List each line below that contains the word "document", copying every such line in full.

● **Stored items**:
########
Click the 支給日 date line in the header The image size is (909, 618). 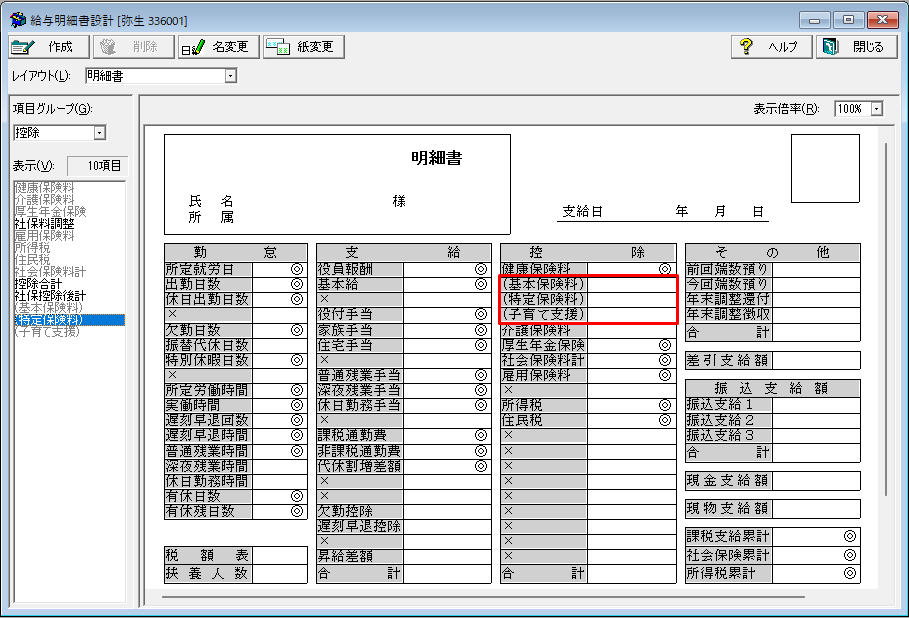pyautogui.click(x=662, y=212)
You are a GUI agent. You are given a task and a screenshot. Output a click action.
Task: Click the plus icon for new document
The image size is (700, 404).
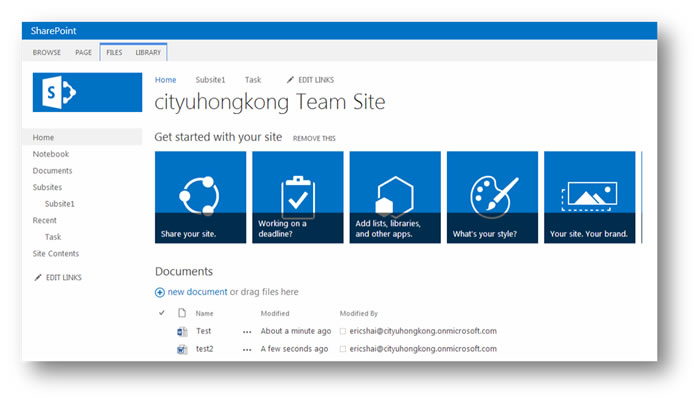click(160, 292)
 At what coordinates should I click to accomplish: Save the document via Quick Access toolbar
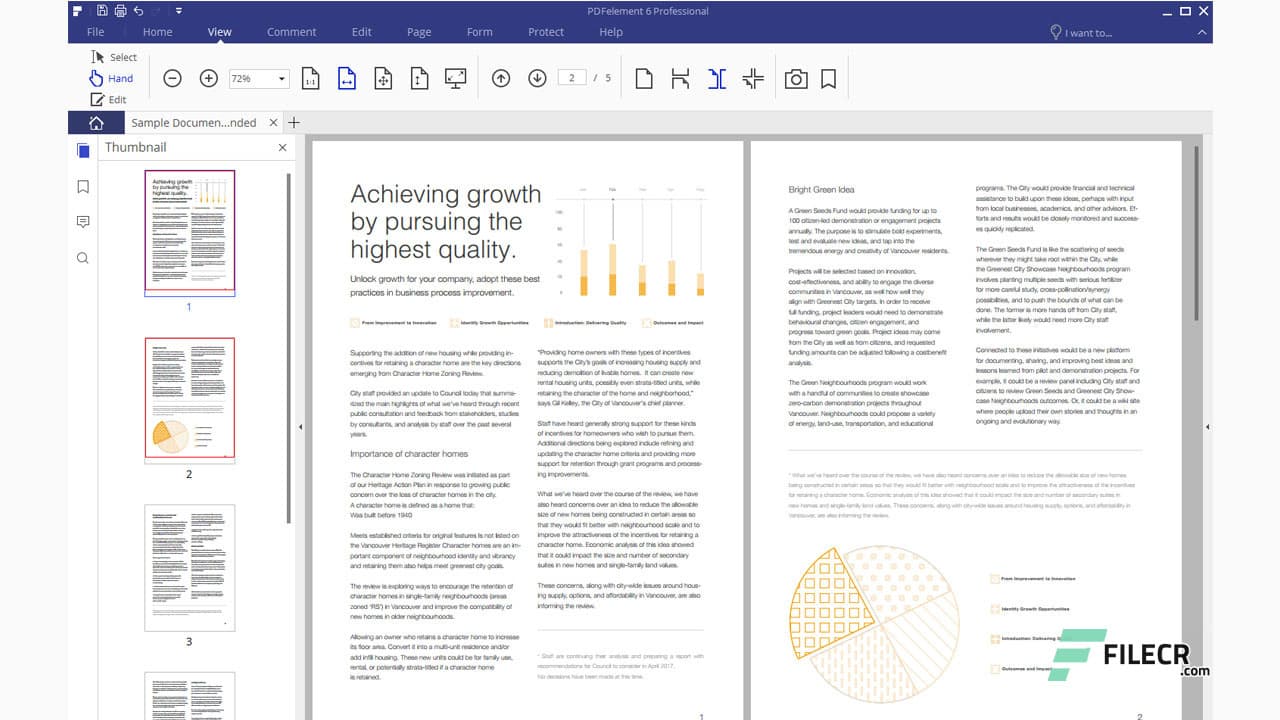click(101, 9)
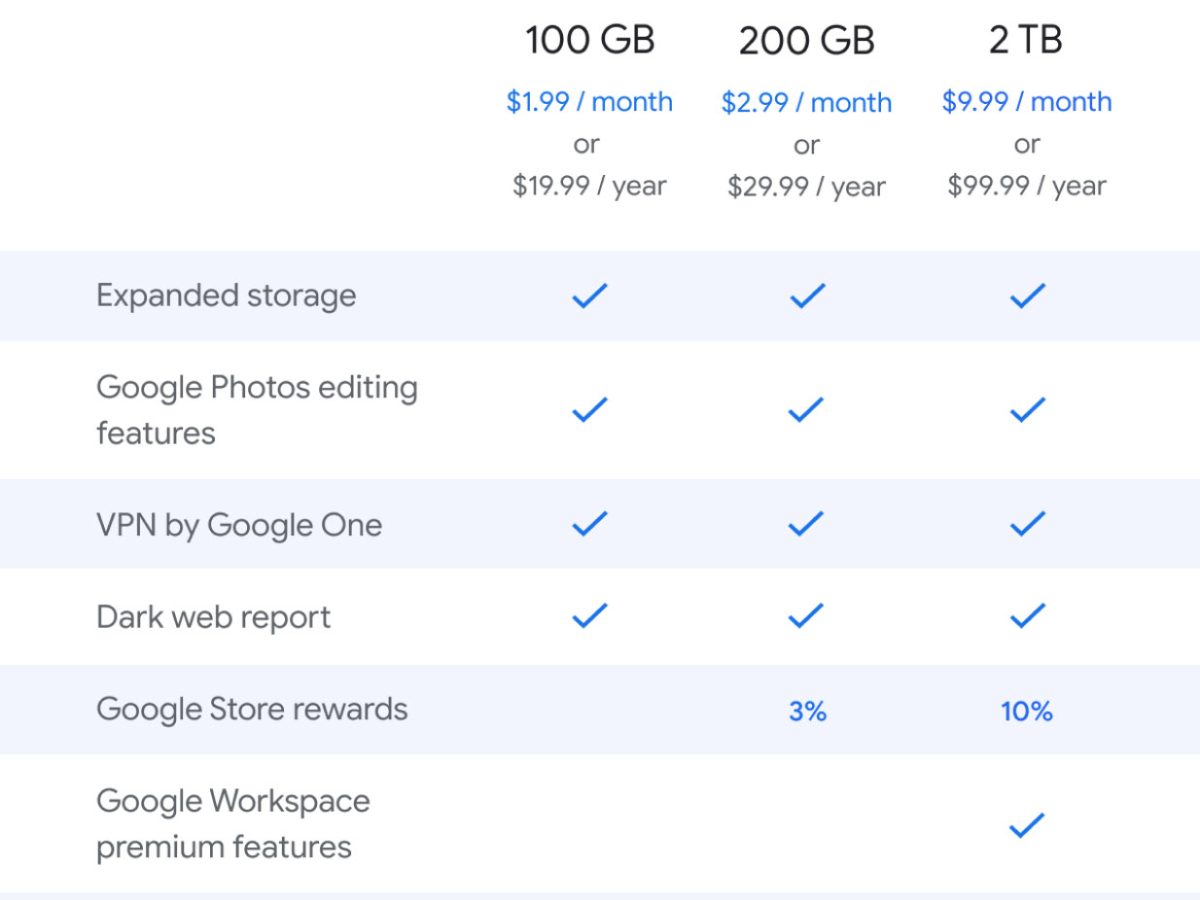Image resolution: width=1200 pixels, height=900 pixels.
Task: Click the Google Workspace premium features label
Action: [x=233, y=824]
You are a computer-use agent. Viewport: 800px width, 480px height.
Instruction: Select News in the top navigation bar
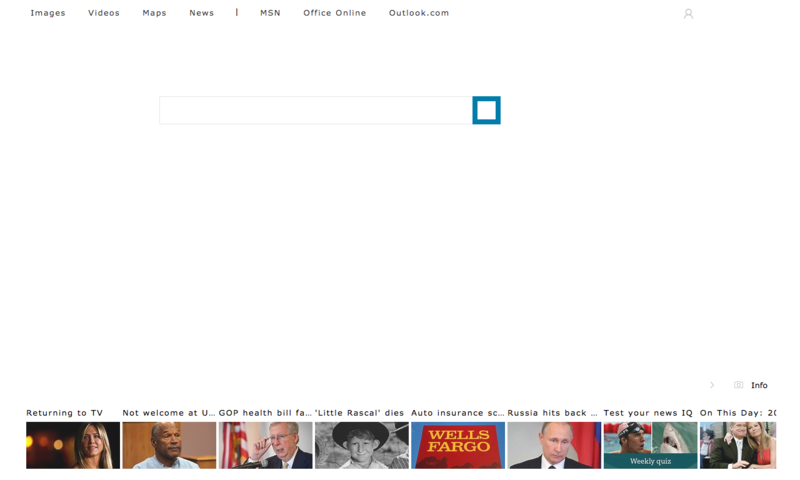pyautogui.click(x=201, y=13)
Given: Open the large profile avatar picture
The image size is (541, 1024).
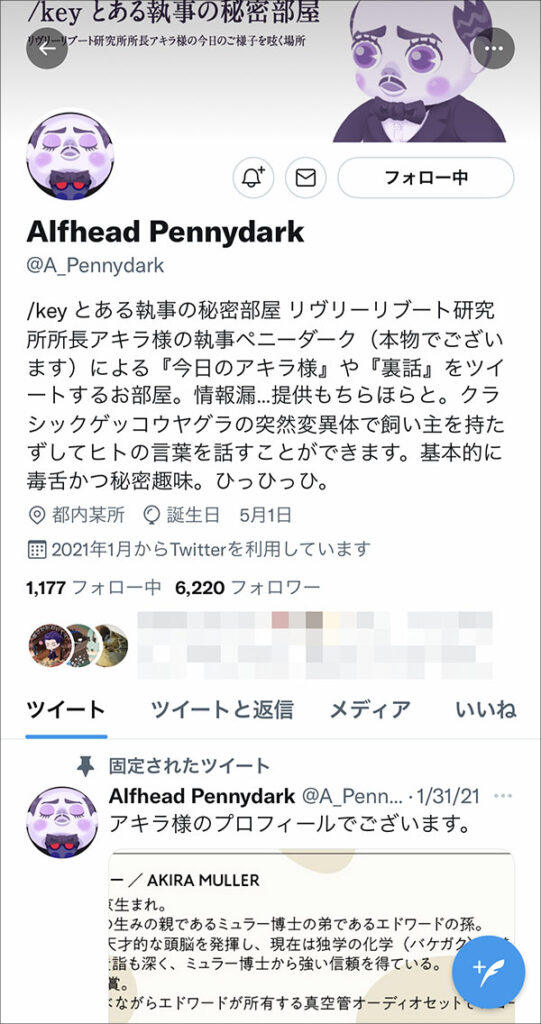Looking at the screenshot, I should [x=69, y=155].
########
● **Answer to this problem**:
Task: Click the plus icon for new document
 At what coordinates should I click to accomplish: Save the document via Quick Access toolbar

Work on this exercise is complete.